My communications manager and I recently met with Hootsuite to discuss implementation of the platform. She and I are working to engage in more relevant conversations, broaden our audience, attract new customers, expand into new market segments, and gain valuable customer insights. We recognize listening and understanding our audiences is critical in order to achieve these goals. Sarah Patrick, senior content strategist at Clutch says, “I like to think of social listening as the technological version of active listening” (qtd Rosenblatt et al). A platform like Hootsuite would certainly provide the social listening capabilities we are seeking; however, the price tag is a bit too steep for our non-profit educational organization. After our meeting, I started to wonder if some version of social listening (a social listening light- if you will) could be done for free. After some pretty extensive research, the answer seems to be sort of, but not really.
There are some free tools out there. Google Trends and Google Alerts are two that were identified by Brian Whalley his article titled, “The 12 Best Free Social Media Monitoring Tools for Every Marketing Team.” Google Trends allows marketers to perform simple keyword monitoring. You can track any keyword on the sources that Google tracks including, blogs, forums, news sites, and YouTube. Once the alerts are setup mentions are delivered to your inbox. You can select to have mentions as they happen or you can elect to receive all your mentions once per day or once per week. Google Trends allows marketers to enter a keyword and get a graph that displays the popularity of the search term over time for a given location. The data provided is an outstanding source for content ideation and creation.
But are Google Trend and Google Alerts enough? The answer seems to be an unequivocal no. One of the main limitations of Google’s tools is that listening does not reach beyond web sources. More robust systems will allow you to track social media, and let’s be serious as a digital marketer tracking social is a must. According to Patrick Whatman, author of “5 Reasons Why Google Alerts Just Aren’t Enough Anymore,” social “has quickly become the most direct channel of interaction between brands and customers.” Another benefit to a paid social listening tool is that you have immediate access to customers so you can mitigate issues before they become firestorms. Lastly a more comprehensive social listening tool, will give you access to analytics and reports, whereas Google’s free tools will not.
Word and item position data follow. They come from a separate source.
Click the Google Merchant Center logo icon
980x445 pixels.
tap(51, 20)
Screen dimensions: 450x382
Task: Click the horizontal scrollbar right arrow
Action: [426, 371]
The bottom line is social listening is a valuable tool to help us learn more about customers, our brand, and our competitors. We can stay ahead of trends, improve customer experience, and build meaningful relationships. In researching social listening, I’ve discovered that there a tons of tools to fit every budget. I’ll be setting up a few more demos for the communications manager and me. I am now confident we can find a tool that meets our needs and our budget.
“4 Best Tools for Social Listening.” Neil Patel, 23 Jan. 2020, neilpatel.com/blog/social-listening-tools/.
“How to Use Google Trends in Your Content Strategy.” Triberr, 29 Jan. 2019, blog.triberr.com/how-to-use-google-trends-in-your-content-strategy/.
Rosenblatt MBA, Meryl, Taylor Curran, and Jessica Treiber. “Building Brands through Social Listening.” (2018).
Whalley, Brian. “The 12 Best Free Social Media Monitoring Tools for Every Marketing Team.” HubSpot Blog, blog.hubspot.com/blog/tabid/6307/bid/29437/20-free-social-media-and-brand-monitoring-tools-that-rock.aspx.
Whatman, Patrick. “5 Reasons Why Google Alerts Just Aren’t Enough Anymore.” Mention, 18 Feb. 2020, mention.com/en/blog/google-alerts/.